Even with today’s high-tech night vision video monitors, many new parents may still worry and check on newborns after they go to sleep to see if they are still breathing. If you see the chest slightly moving up and down, hear light breaths and see the coloring is normal, they should be just fine. While uncommon, heavy or consistent rapid breathing, lack of movement in the chest area and other inconsistencies in breathing can be a cause for concern. If you notice any of these, contact your pediatrician, or in an emergency, dial 911, then start the basics of infant CPR from the American Heart Association by:
- Tapping baby’s foot to check for movement
- Beginning chest compressions—place two fingers below the nipple line and start 30 compressions
- Open the airway and administer two breaths for every 30 compressions by tilting the baby’s head back slightly and watching for the chest to rise
- Continue CPR until the baby is resuscitated or until emergency help arrives
“It is important for every parent to know what to look for if their baby is in distress or not breathing adequately,” says Jen Arnold, M.D., M.Sc., FAAP, medical director of simulation at Johns Hopkins All Children’s Hospital. “Typically, babies, unlike adults, are in need of CPR because of respiratory not cardiac reasons. Taking a CPR class is an important step for preparing for the birth of a child to learn when your baby might need help and how to react. Being prepared for an emergency that could require CPR such as choking, drowning, SIDS (sudden infant death syndrome) is priceless and being prepared for the worst case scenario is critical.”
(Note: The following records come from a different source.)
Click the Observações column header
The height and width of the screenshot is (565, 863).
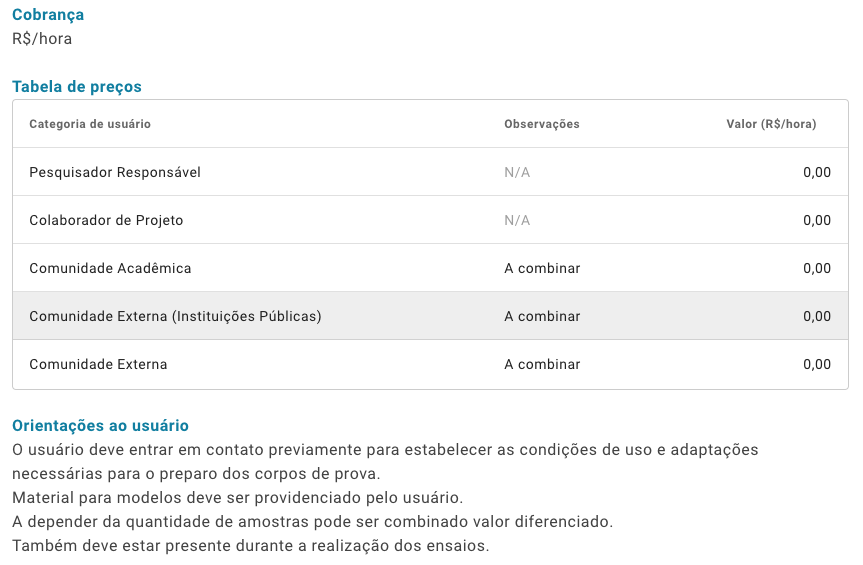pos(542,124)
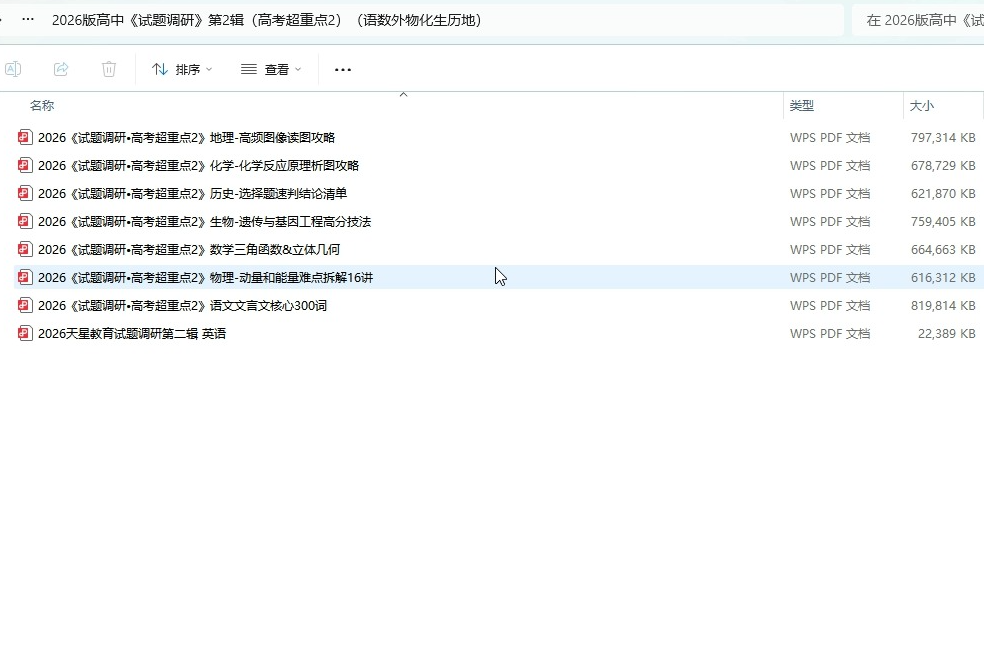
Task: Open the 查看 view dropdown
Action: point(271,69)
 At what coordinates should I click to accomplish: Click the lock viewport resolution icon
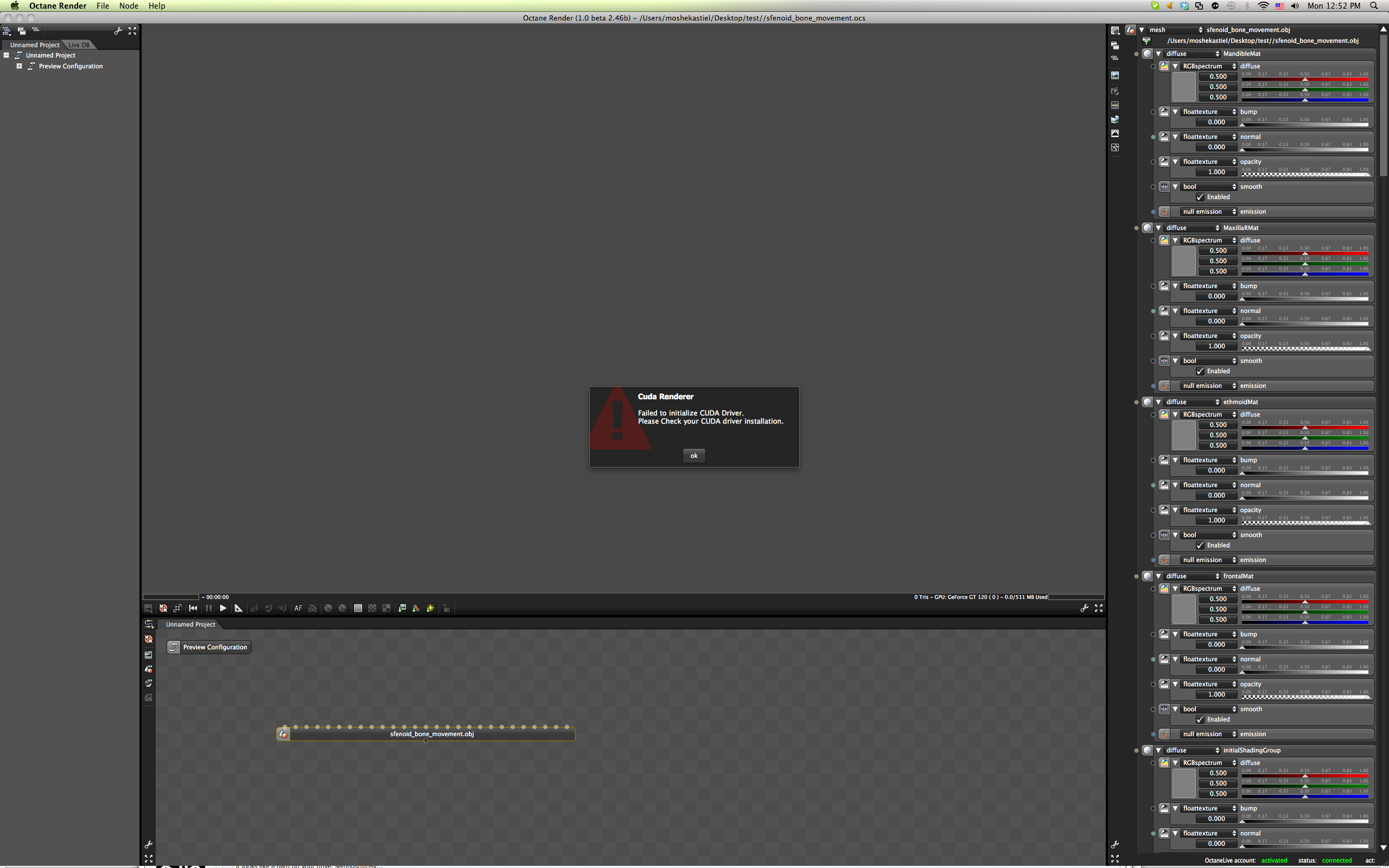[x=446, y=609]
Baby Bowel Movements, a.k.a. Poop
It may be gross to talk about at first, but one of the most common questions pediatricians offices get may be related to poop. Parents constantly worry about what’s normal, what’s not and when to call the doctor. Every baby is different and so are their diets, so some newborns have bowel movements multiple times of day, while others may poop every couple of days. Over a week or so, try to monitor what’s typical for your baby. You can also use the below as a guide of when to call the doctor about poop:
- What’s normal?
- Soft stools
- Stools of varying color including, brown, green or yellow
- Seedy stools
- What’s not Normal?
- Hard, ball like stools
- Pale yellow, chalky gray or white stools
- Bloody stool
- Black or tar like stool (except meconium—a newborn’s first stool—which shouldn’t last more than their first week of life)
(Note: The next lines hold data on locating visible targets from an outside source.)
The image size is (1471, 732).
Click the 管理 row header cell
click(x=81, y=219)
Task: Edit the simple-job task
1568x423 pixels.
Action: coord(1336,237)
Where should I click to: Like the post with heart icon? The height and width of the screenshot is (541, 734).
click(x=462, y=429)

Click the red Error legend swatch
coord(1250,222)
“Remember that no question is too silly to ask your pediatrician,” Dawkins says. “I would much rather my new parents contact the office with concerns rather than spending hours worrying or reading disreputable websites.”
Talk to your pediatrician about any challenges or issues you or baby may be having, but after the first couple of months pass, most new parents can become pros at feeding, changing diapers and ensuring their infant is sleeping properly.